━━━━━ RECORDS SUPPLIED ━━━━━

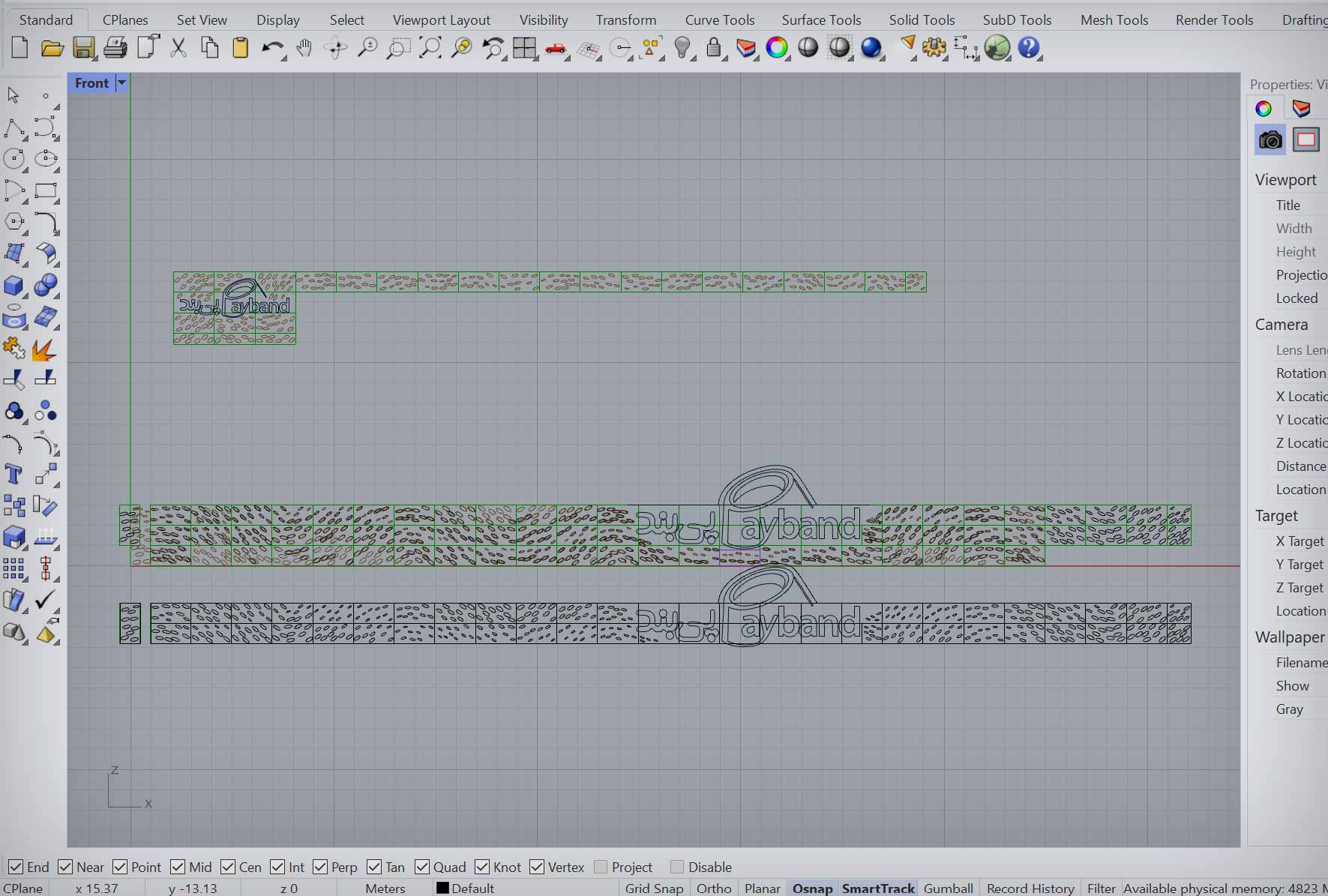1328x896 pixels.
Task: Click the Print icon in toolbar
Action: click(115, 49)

━━━━━
━━━━━ RECORDS SUPPLIED ━━━━━

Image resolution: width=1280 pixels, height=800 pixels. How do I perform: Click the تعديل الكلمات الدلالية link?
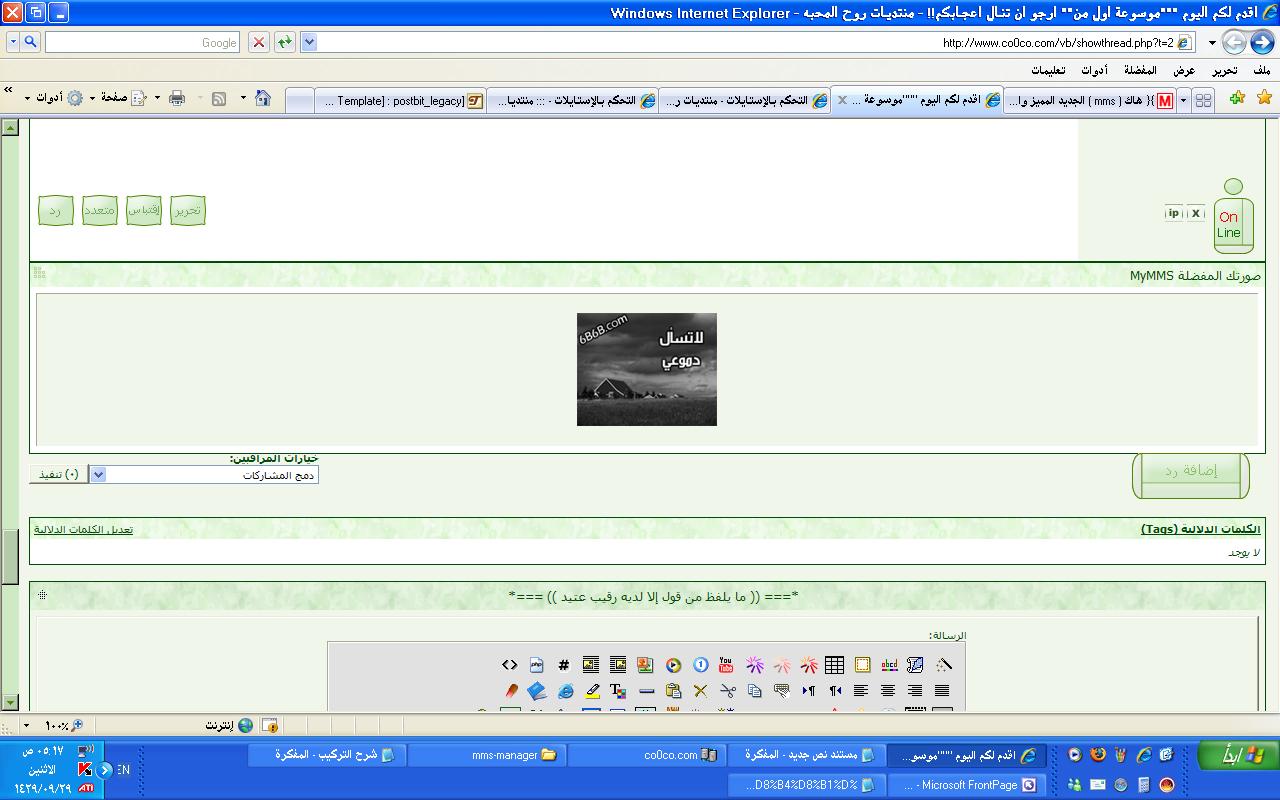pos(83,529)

━━━━━

* **EXERCISE REQUIREMENTS**:
Output the material between the line holding "1328x896 pixels." and the line holding "Action: click(115, 49)", inclusive, line for line with no changes, and leave out the pictures.

* **REPLY TO THE TASK**:
1328x896 pixels.
Task: Click the Print icon in toolbar
Action: click(115, 49)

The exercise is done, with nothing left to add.